Address review comments

sammccall added inline comments.Nov 25 2020, 2:19 AM
clang-tools-extra/clangd/support/FileCache.h
59

I'm not really following - FreshTime is a parameter and must be provided each time, so I'm not sure what "keep it updated" means.

It's true that clients likely want to pass now() + some_duration, I've added an example explaining that to the docs.
But I don't think "if you store the value of now() for a long time and use it later, it may refer to a time way in the past" isn't a trap we need to warn against.

clang-tools-extra/clangd/unittests/support/FileCacheTests.cpp
16

I can apply the fix, but then arc diff wants to revert it. I don't think this is important enough to fight the tools over.

kbobyrev accepted this revision.Nov 25 2020, 2:21 AM

LGTM with std::numeric_limits in the second place :) Thanks!

clang-tools-extra/clangd/support/FileCache.cpp
19

Yeah I guess one could use reflection for that but that but that's more code.

22

I think makes sense to do std::numeric_limits() here, too for consistency?

This revision is now accepted and ready to land.Nov 25 2020, 2:21 AM
njames93 added inline comments.Nov 25 2020, 2:32 AM
clang-tools-extra/clangd/support/FileCache.cpp
60

Is tracking the size really that important?
Modified time should be good enough. If someone modifies the file but ensures the mtime doesnt change you have to think there is a reason for that. Also a modification could preserve file size, in which case that wouldn't track anything.

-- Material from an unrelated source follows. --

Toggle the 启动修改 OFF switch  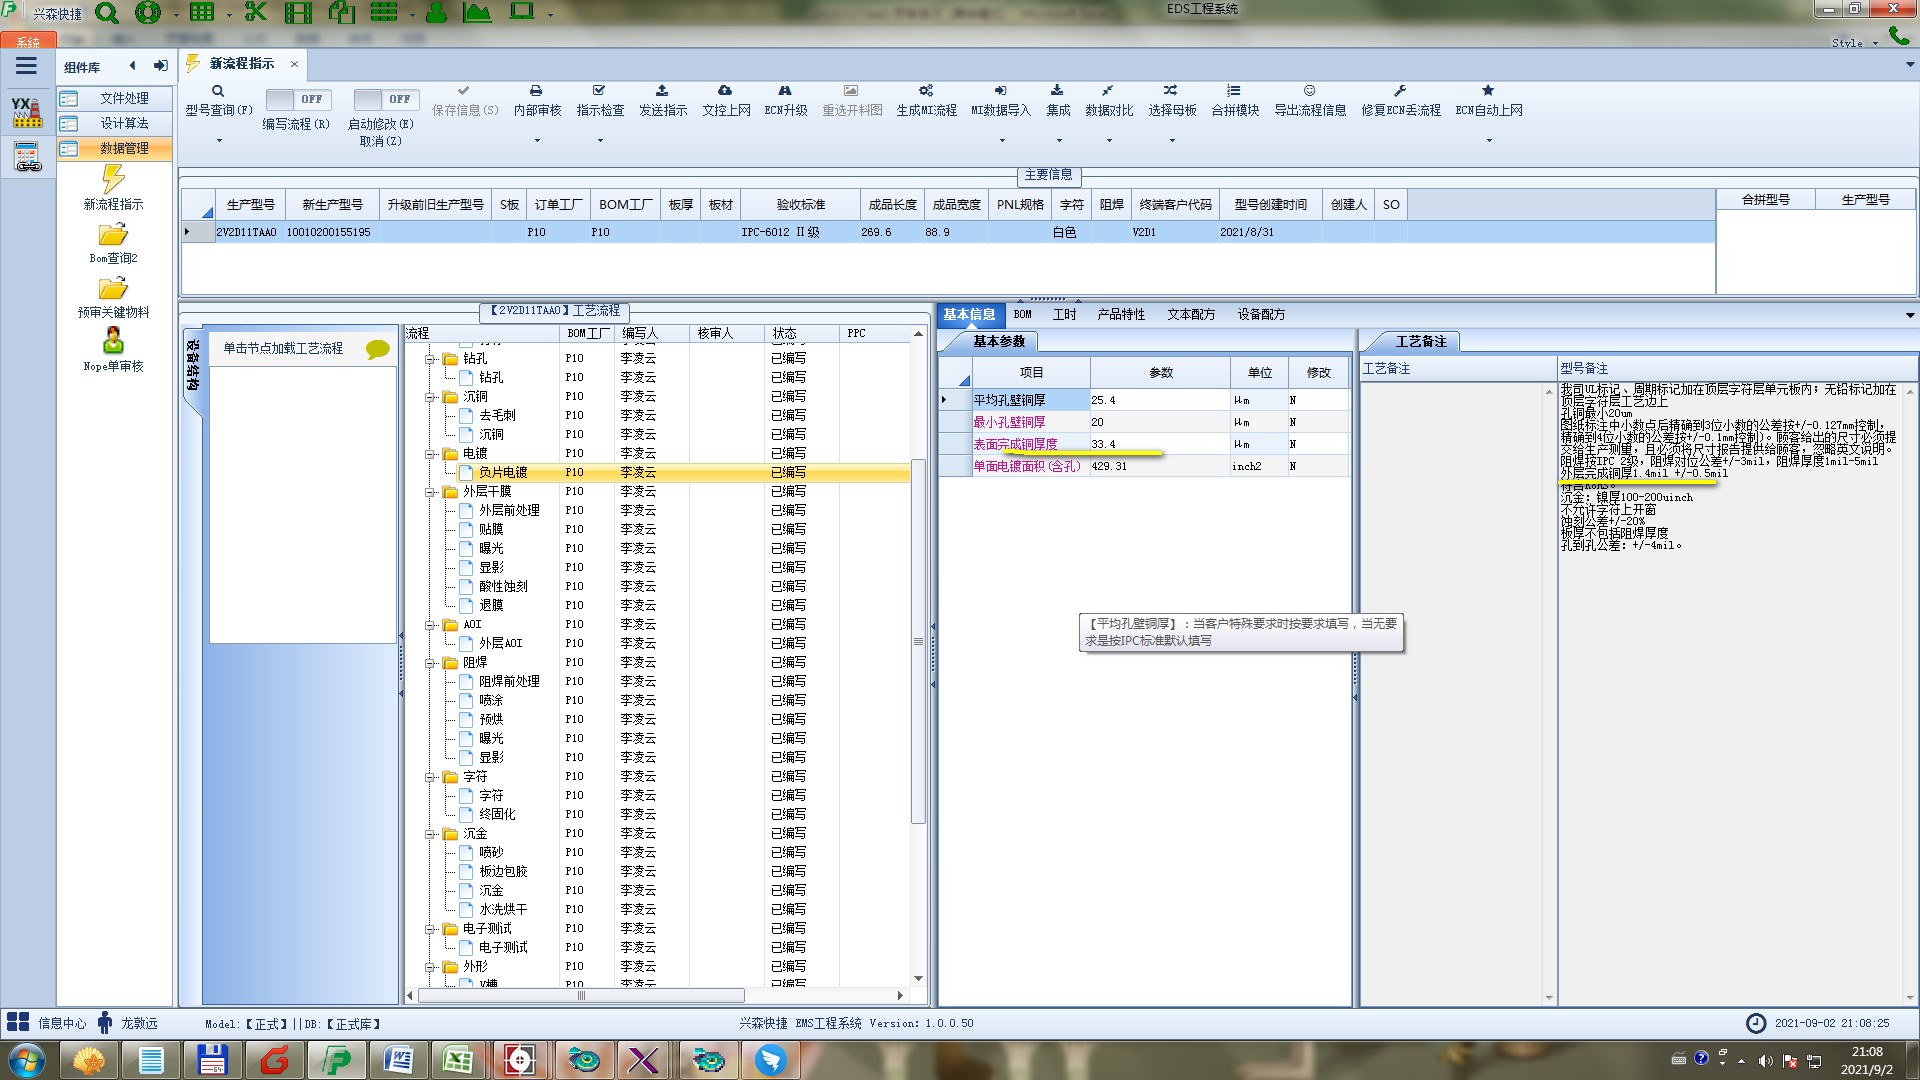click(x=385, y=99)
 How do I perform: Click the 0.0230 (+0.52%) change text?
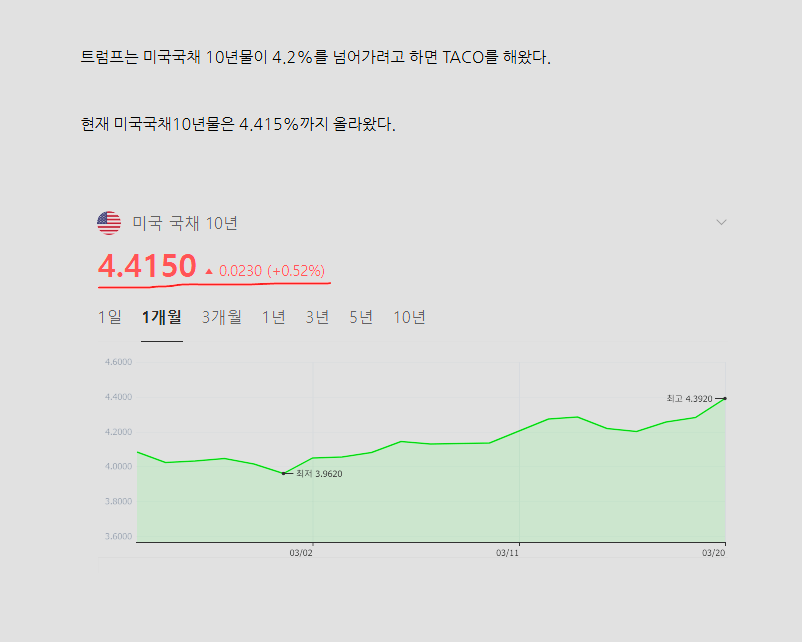(x=271, y=271)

sammccall marked an inline comment as done.Nov 25 2020, 2:53 AM
sammccall added inline comments.
clang-tools-extra/clangd/support/FileCache.cpp
60

If the content changes without changing mtime, and we don't detect it using size, we're stuck with an invalid cache until it changes again (which could be forever).

you have to think there is a reason for that

My best guess is if the FS has a low resolution (e.g. FAT32, though hopefully people aren't putting config files on USB sticks...) or the file was written twice e.g. by a script fast enough to beat the timer. In both cases I'd want the changes to be revealed.
What's the reason you're thinking of?

Also a modification could preserve file size, in which case that wouldn't track anything

Yup, I don't have a good answer for that case. Hopefully it's very rare. I don't think we should let the perfect be the enemy of the good.

This revision was landed with ongoing or failed builds.Nov 25 2020, 3:09 AM
This revision was automatically updated to reflect the committed changes.